15 10 – 15 30 Wystąpienie prezesa Patriotycznego Związku Organizacji Kresowych i
Kombatanckich.
15 30 – 15 50 Wystąpienia honorowych patronów, przedstawicieli klubów
parlamentarnych, przewodniczących i prezesów organizacji pozarządowych
zaproszonych na Konferencję.
15 50 – 16 00 Rota, zamknięcie obrad.
Warszawa, 10 lipca 2015 r. Komitet organizacyjny
Nie o zemstę, lecz o prawdę wołają ofiary.

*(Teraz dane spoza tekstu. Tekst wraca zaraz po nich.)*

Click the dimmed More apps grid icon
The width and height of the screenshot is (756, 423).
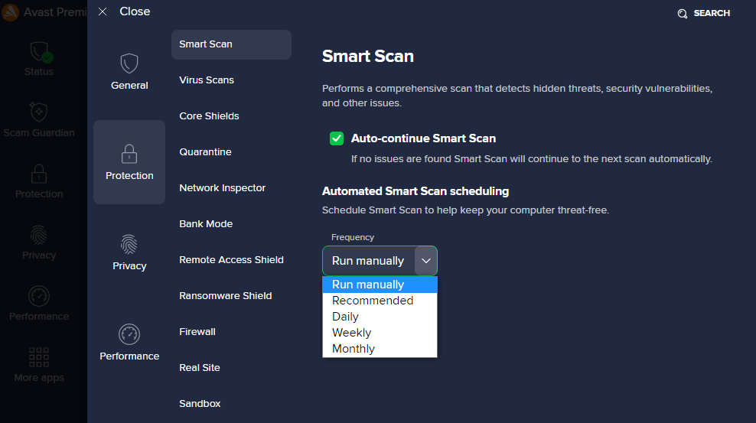click(x=39, y=356)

W dniu 10. lipca br. w godz. 10.00 -16.00, w Salach Muzeum Niepodległości w Warszawie (al. Solidarności 62), w ramach upamiętnienia “Dnia Pamięci Ofiar Ludobójstwa Polaków na Kresach Wschodnich” odbędzie się konferencja “KRESY – Wczoraj, Dzisiaj, Jutro”.
Organizatorami konferencji są: Patriotyczny Związek Organizacji Kresowych i Kombatanckich, Muzeum Niepodległości w Warszawie oraz Muzeum Historii Polskiego Ruchu Ludowego w Warszawie. Konferencja zyskała honorowy patronat: Marszałka Województwa Mazowieckiego – Pana Adama Struzika, Prezesa Krajowej Rady Spółdzielczej – Pana Alfreda Domagalskiego i Prezesa Związku Przedsiębiorców i Pracodawców – Pana Kazimierza Kaźmierczaka. Patronat medialny przyjęły: Polskie Radio, TVP Historia, „Kurier”, „Stolica”.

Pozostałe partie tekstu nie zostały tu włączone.